WHAT IS EXPECTED:
Extract, unchanged, each line of the listing below from its first line through the line that contains "Siculiana Nelweb (670, 2219)", inclusive, and nothing else.

SUPPLIED DATA:
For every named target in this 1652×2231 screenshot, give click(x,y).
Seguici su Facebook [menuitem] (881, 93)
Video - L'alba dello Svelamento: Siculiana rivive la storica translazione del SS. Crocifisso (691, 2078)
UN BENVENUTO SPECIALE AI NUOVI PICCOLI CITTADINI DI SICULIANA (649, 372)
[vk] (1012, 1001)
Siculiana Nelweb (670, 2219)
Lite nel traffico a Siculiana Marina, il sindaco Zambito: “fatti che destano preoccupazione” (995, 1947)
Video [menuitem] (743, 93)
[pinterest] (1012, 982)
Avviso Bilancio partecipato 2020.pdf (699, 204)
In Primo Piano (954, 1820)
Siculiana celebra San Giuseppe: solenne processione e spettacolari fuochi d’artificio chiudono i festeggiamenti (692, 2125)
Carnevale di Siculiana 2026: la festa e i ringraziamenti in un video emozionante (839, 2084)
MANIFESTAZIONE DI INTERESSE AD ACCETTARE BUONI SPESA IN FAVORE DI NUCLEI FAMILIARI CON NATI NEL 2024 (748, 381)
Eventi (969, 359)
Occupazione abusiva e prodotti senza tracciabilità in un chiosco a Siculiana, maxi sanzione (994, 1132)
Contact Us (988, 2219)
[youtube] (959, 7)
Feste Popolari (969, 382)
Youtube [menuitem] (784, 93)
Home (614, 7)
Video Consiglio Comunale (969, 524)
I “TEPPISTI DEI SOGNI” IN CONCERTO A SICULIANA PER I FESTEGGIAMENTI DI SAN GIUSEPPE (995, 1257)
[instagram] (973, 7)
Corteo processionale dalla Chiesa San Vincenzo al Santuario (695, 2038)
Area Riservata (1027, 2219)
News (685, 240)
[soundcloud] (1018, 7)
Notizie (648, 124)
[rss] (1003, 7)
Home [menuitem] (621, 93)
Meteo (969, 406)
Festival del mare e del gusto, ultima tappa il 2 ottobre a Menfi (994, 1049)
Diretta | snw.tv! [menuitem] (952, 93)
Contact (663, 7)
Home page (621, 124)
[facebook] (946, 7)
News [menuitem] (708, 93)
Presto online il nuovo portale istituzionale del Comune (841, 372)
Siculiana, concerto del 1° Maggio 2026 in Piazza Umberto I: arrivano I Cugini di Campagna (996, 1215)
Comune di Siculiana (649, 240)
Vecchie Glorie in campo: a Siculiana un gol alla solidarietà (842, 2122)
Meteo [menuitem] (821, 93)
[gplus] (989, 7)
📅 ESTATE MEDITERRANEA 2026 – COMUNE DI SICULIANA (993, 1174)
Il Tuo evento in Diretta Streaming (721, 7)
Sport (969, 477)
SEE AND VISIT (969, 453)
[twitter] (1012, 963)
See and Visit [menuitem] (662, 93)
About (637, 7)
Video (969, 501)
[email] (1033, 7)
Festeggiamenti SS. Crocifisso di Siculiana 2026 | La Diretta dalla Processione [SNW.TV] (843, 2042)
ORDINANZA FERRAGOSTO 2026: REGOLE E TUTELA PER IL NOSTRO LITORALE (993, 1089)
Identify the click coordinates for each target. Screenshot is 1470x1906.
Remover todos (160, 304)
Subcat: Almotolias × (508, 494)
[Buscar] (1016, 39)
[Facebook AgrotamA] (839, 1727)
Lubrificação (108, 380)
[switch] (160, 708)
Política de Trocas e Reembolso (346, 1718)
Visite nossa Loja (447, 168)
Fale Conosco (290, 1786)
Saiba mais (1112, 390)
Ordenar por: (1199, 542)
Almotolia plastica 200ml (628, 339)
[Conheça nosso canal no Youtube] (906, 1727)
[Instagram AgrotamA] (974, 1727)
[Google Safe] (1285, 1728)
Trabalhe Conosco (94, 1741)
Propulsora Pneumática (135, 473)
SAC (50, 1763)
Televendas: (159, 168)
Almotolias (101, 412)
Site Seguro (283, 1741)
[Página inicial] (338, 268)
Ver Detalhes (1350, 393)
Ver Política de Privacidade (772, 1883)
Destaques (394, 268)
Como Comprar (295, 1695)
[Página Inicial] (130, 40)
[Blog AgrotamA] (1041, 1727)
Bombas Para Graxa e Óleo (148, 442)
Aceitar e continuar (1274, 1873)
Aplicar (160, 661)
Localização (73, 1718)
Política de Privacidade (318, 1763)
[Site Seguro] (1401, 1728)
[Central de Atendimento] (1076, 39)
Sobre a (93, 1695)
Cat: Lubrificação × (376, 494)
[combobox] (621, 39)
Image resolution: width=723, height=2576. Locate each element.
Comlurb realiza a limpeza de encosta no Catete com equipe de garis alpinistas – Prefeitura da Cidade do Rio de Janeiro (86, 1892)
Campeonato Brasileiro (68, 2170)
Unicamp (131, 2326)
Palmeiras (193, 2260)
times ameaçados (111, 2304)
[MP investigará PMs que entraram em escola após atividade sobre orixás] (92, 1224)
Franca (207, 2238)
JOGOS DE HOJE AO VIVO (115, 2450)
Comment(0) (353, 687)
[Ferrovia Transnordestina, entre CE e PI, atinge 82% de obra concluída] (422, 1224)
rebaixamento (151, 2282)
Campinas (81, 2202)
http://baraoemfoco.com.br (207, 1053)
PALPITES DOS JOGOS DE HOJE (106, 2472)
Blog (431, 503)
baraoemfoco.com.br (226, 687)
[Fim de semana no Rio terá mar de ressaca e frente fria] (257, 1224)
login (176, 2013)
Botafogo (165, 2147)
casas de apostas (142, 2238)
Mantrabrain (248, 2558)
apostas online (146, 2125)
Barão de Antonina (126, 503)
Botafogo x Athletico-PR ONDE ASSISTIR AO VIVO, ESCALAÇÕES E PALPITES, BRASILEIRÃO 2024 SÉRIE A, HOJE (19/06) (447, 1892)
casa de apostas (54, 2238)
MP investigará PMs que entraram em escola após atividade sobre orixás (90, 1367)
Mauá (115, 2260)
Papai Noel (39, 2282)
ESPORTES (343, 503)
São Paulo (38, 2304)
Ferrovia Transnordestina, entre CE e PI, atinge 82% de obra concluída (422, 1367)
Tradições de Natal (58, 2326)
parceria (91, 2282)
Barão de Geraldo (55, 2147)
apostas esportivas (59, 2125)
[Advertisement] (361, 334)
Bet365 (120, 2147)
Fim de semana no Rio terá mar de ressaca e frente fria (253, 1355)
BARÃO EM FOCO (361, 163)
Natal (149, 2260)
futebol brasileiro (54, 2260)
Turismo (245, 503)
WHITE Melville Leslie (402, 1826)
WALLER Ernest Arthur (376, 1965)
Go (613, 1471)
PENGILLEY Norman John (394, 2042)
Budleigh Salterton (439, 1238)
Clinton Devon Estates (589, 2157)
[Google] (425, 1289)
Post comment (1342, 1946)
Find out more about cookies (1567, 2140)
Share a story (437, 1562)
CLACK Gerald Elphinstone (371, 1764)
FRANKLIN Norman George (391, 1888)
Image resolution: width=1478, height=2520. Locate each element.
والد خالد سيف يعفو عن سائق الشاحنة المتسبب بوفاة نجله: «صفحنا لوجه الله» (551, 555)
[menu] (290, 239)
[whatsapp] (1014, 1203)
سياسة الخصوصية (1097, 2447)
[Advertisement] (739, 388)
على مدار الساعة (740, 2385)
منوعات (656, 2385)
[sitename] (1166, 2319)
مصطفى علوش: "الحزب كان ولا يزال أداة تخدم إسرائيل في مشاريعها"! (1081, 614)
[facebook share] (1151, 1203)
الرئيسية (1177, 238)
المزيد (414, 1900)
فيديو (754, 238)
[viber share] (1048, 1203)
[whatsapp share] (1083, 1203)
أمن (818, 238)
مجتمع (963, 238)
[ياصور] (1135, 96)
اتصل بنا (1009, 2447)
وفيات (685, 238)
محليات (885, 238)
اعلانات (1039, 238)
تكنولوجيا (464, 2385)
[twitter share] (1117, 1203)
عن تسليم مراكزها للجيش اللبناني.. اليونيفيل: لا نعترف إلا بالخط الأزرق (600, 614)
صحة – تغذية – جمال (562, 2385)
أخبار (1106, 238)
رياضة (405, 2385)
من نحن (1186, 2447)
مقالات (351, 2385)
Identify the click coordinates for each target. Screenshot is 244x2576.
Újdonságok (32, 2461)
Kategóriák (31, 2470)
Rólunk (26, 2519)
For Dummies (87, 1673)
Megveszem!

SOLUTION FOR THIS TASK:
For every named target in this 1652×2231 screenshot, give click(x,y).
Seguici su Facebook [menuitem] (881, 93)
Video - L'alba dello Svelamento: Siculiana rivive la storica translazione del SS. Crocifisso (691, 2078)
UN BENVENUTO SPECIALE AI NUOVI PICCOLI CITTADINI DI SICULIANA (649, 372)
[vk] (1012, 1001)
Siculiana Nelweb (670, 2219)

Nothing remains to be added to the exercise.